EXCERPTED DATA:
*-*-*

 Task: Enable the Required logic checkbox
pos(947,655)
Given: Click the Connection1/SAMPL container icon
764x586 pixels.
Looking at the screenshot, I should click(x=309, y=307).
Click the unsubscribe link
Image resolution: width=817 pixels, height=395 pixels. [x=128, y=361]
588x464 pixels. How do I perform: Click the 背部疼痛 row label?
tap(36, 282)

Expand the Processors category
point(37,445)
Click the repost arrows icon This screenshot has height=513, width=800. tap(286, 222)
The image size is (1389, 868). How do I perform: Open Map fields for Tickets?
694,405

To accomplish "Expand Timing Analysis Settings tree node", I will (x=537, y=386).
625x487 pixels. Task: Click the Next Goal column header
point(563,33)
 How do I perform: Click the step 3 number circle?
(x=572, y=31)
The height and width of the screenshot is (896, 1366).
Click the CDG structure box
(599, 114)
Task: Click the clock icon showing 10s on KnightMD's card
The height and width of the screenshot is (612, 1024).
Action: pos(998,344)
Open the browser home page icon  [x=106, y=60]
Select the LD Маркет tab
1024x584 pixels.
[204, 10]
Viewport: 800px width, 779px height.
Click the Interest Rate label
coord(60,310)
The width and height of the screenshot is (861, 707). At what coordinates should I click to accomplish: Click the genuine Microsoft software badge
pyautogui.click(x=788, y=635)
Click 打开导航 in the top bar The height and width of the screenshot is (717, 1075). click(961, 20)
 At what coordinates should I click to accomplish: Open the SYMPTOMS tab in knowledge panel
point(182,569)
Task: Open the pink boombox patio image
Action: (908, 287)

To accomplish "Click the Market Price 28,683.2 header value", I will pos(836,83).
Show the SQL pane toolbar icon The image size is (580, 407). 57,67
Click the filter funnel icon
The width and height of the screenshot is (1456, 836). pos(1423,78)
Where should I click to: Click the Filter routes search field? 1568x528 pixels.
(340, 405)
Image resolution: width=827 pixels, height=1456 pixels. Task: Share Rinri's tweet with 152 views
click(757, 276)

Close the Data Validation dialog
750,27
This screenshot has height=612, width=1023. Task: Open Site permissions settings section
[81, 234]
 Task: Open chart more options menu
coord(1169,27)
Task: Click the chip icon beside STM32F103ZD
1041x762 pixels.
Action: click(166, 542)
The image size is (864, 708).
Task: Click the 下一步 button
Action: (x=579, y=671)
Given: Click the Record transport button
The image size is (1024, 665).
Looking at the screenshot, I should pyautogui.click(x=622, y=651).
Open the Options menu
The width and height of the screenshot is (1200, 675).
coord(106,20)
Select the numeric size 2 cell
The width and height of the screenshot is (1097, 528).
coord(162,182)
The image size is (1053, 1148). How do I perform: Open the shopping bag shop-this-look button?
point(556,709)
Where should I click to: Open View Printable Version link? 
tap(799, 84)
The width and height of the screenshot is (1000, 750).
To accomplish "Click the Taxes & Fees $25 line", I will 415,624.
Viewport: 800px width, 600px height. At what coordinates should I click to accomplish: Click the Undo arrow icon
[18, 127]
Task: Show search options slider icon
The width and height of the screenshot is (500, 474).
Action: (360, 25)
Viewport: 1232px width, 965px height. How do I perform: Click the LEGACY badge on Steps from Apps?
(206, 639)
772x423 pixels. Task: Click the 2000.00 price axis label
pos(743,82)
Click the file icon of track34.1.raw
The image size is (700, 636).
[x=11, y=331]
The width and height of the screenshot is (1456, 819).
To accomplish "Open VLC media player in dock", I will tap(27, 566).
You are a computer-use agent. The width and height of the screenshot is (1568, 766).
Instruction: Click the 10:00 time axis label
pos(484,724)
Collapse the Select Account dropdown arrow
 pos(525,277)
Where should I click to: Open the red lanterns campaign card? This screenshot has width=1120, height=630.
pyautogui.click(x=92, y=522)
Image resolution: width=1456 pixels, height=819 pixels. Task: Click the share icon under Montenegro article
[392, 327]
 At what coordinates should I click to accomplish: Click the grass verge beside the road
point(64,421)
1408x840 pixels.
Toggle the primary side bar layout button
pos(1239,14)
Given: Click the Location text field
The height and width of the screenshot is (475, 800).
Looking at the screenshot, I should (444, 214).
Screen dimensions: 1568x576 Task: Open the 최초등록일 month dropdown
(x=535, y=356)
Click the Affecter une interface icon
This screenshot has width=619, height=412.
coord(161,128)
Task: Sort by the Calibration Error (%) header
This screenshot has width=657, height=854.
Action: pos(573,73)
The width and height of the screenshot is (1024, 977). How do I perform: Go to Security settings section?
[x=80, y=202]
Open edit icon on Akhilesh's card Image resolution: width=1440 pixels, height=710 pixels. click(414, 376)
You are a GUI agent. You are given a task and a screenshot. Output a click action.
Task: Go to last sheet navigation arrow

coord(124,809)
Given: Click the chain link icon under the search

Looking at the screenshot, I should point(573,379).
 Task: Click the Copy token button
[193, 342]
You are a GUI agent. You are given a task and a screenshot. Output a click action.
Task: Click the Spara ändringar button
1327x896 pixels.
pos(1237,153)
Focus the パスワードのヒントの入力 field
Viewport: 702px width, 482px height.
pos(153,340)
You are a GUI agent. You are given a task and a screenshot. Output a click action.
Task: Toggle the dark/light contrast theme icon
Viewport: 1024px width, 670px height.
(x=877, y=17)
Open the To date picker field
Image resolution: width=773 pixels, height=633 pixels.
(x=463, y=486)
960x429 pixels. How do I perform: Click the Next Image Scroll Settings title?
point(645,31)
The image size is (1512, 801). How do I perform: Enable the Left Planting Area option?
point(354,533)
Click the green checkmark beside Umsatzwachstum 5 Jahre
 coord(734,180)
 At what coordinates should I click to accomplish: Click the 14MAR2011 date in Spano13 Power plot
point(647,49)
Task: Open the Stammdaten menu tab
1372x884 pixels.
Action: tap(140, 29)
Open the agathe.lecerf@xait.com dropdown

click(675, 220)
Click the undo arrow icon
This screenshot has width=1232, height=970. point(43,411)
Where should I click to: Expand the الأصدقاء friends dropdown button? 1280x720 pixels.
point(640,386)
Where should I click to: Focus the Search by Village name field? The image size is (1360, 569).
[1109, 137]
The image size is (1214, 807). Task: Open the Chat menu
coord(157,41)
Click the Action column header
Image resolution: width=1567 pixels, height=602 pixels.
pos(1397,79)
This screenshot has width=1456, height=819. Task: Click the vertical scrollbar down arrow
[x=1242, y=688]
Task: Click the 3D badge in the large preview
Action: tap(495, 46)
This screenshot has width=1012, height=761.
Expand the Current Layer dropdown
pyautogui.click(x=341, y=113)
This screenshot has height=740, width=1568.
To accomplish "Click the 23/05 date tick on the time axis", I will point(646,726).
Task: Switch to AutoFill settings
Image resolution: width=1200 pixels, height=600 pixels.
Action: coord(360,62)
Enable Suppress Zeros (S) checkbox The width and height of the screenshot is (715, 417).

*-*-*

Replace "How do I perform:" with "How can I carry out:" wherever it occurs in the records above, and reproduce the records with everything else unchanged.

 Task: Enable the Required logic checkbox
pos(947,655)
Given: Click the Connection1/SAMPL container icon
764x586 pixels.
Looking at the screenshot, I should click(x=309, y=307).
Click the unsubscribe link
Image resolution: width=817 pixels, height=395 pixels. [x=128, y=361]
588x464 pixels. How can I carry out: Click the 背部疼痛 row label?
tap(36, 282)

Expand the Processors category
point(37,445)
Click the repost arrows icon This screenshot has height=513, width=800. tap(286, 222)
The image size is (1389, 868). How can I carry out: Open Map fields for Tickets?
694,405

To accomplish "Expand Timing Analysis Settings tree node", I will (x=537, y=386).
625x487 pixels. Task: Click the Next Goal column header
point(563,33)
 How can I carry out: Click the step 3 number circle?
(x=572, y=31)
The height and width of the screenshot is (896, 1366).
Click the CDG structure box
(599, 114)
Task: Click the clock icon showing 10s on KnightMD's card
The height and width of the screenshot is (612, 1024).
Action: pos(998,344)
Open the browser home page icon  [x=106, y=60]
Select the LD Маркет tab
1024x584 pixels.
[204, 10]
Viewport: 800px width, 779px height.
Click the Interest Rate label
coord(60,310)
The width and height of the screenshot is (861, 707). At what coordinates should I click to accomplish: Click the genuine Microsoft software badge
pyautogui.click(x=788, y=635)
Click 打开导航 in the top bar The height and width of the screenshot is (717, 1075). click(961, 20)
 At what coordinates should I click to accomplish: Open the SYMPTOMS tab in knowledge panel
point(182,569)
Task: Open the pink boombox patio image
Action: (908, 287)

To accomplish "Click the Market Price 28,683.2 header value", I will pos(836,83).
Show the SQL pane toolbar icon The image size is (580, 407). 57,67
Click the filter funnel icon
The width and height of the screenshot is (1456, 836). pos(1423,78)
Where should I click to: Click the Filter routes search field? 1568x528 pixels.
(340, 405)
Image resolution: width=827 pixels, height=1456 pixels. Task: Share Rinri's tweet with 152 views
click(757, 276)

Close the Data Validation dialog
750,27
This screenshot has height=612, width=1023. Task: Open Site permissions settings section
[81, 234]
 Task: Open chart more options menu
coord(1169,27)
Task: Click the chip icon beside STM32F103ZD
1041x762 pixels.
Action: click(166, 542)
The image size is (864, 708).
Task: Click the 下一步 button
Action: (x=579, y=671)
Given: Click the Record transport button
The image size is (1024, 665).
Looking at the screenshot, I should pyautogui.click(x=622, y=651).
Open the Options menu
The width and height of the screenshot is (1200, 675).
coord(106,20)
Select the numeric size 2 cell
The width and height of the screenshot is (1097, 528).
coord(162,182)
The image size is (1053, 1148). How can I carry out: Open the shopping bag shop-this-look button?
point(556,709)
Where should I click to: Open View Printable Version link? 
tap(799, 84)
The width and height of the screenshot is (1000, 750).
To accomplish "Click the Taxes & Fees $25 line", I will 415,624.
Viewport: 800px width, 600px height. At what coordinates should I click to accomplish: Click the Undo arrow icon
[18, 127]
Task: Show search options slider icon
The width and height of the screenshot is (500, 474).
Action: (360, 25)
Viewport: 1232px width, 965px height. How can I carry out: Click the LEGACY badge on Steps from Apps?
(206, 639)
772x423 pixels. Task: Click the 2000.00 price axis label
pos(743,82)
Click the file icon of track34.1.raw
The image size is (700, 636).
[x=11, y=331]
The width and height of the screenshot is (1456, 819).
To accomplish "Open VLC media player in dock", I will tap(27, 566).
You are a computer-use agent. The width and height of the screenshot is (1568, 766).
Instruction: Click the 10:00 time axis label
pos(484,724)
Collapse the Select Account dropdown arrow
 pos(525,277)
Where should I click to: Open the red lanterns campaign card? This screenshot has width=1120, height=630.
pyautogui.click(x=92, y=522)
Image resolution: width=1456 pixels, height=819 pixels. Task: Click the share icon under Montenegro article
[392, 327]
 At what coordinates should I click to accomplish: Click the grass verge beside the road
point(64,421)
1408x840 pixels.
Toggle the primary side bar layout button
pos(1239,14)
Given: Click the Location text field
The height and width of the screenshot is (475, 800).
Looking at the screenshot, I should (444, 214).
Screen dimensions: 1568x576 Task: Open the 최초등록일 month dropdown
(x=535, y=356)
Click the Affecter une interface icon
This screenshot has width=619, height=412.
coord(161,128)
Task: Sort by the Calibration Error (%) header
This screenshot has width=657, height=854.
Action: pos(573,73)
The width and height of the screenshot is (1024, 977). How can I carry out: Go to Security settings section?
[x=80, y=202]
Open edit icon on Akhilesh's card Image resolution: width=1440 pixels, height=710 pixels. click(414, 376)
You are a GUI agent. You are given a task and a screenshot. Output a click action.
Task: Go to last sheet navigation arrow

coord(124,809)
Given: Click the chain link icon under the search

Looking at the screenshot, I should point(573,379).
 Task: Click the Copy token button
[193, 342]
You are a GUI agent. You are given a task and a screenshot. Output a click action.
Task: Click the Spara ändringar button
1327x896 pixels.
pos(1237,153)
Focus the パスワードのヒントの入力 field
Viewport: 702px width, 482px height.
pos(153,340)
You are a GUI agent. You are given a task and a screenshot. Output a click action.
Task: Toggle the dark/light contrast theme icon
Viewport: 1024px width, 670px height.
(x=877, y=17)
Open the To date picker field
Image resolution: width=773 pixels, height=633 pixels.
(x=463, y=486)
960x429 pixels. How can I carry out: Click the Next Image Scroll Settings title?
point(645,31)
The image size is (1512, 801). How can I carry out: Enable the Left Planting Area option?
point(354,533)
Click the green checkmark beside Umsatzwachstum 5 Jahre
 coord(734,180)
 At what coordinates should I click to accomplish: Click the 14MAR2011 date in Spano13 Power plot
point(647,49)
Task: Open the Stammdaten menu tab
1372x884 pixels.
Action: tap(140, 29)
Open the agathe.lecerf@xait.com dropdown

click(675, 220)
Click the undo arrow icon
This screenshot has width=1232, height=970. point(43,411)
Where should I click to: Expand the الأصدقاء friends dropdown button? 1280x720 pixels.
point(640,386)
Where should I click to: Focus the Search by Village name field? The image size is (1360, 569).
[1109, 137]
The image size is (1214, 807). Task: Open the Chat menu
coord(157,41)
Click the Action column header
Image resolution: width=1567 pixels, height=602 pixels.
pos(1397,79)
This screenshot has width=1456, height=819. Task: Click the vertical scrollbar down arrow
[x=1242, y=688]
Task: Click the 3D badge in the large preview
Action: tap(495, 46)
This screenshot has width=1012, height=761.
Expand the Current Layer dropdown
pyautogui.click(x=341, y=113)
This screenshot has height=740, width=1568.
To accomplish "Click the 23/05 date tick on the time axis", I will point(646,726).
Task: Switch to AutoFill settings
Image resolution: width=1200 pixels, height=600 pixels.
Action: coord(360,62)
Enable Suppress Zeros (S) checkbox The width and height of the screenshot is (715, 417).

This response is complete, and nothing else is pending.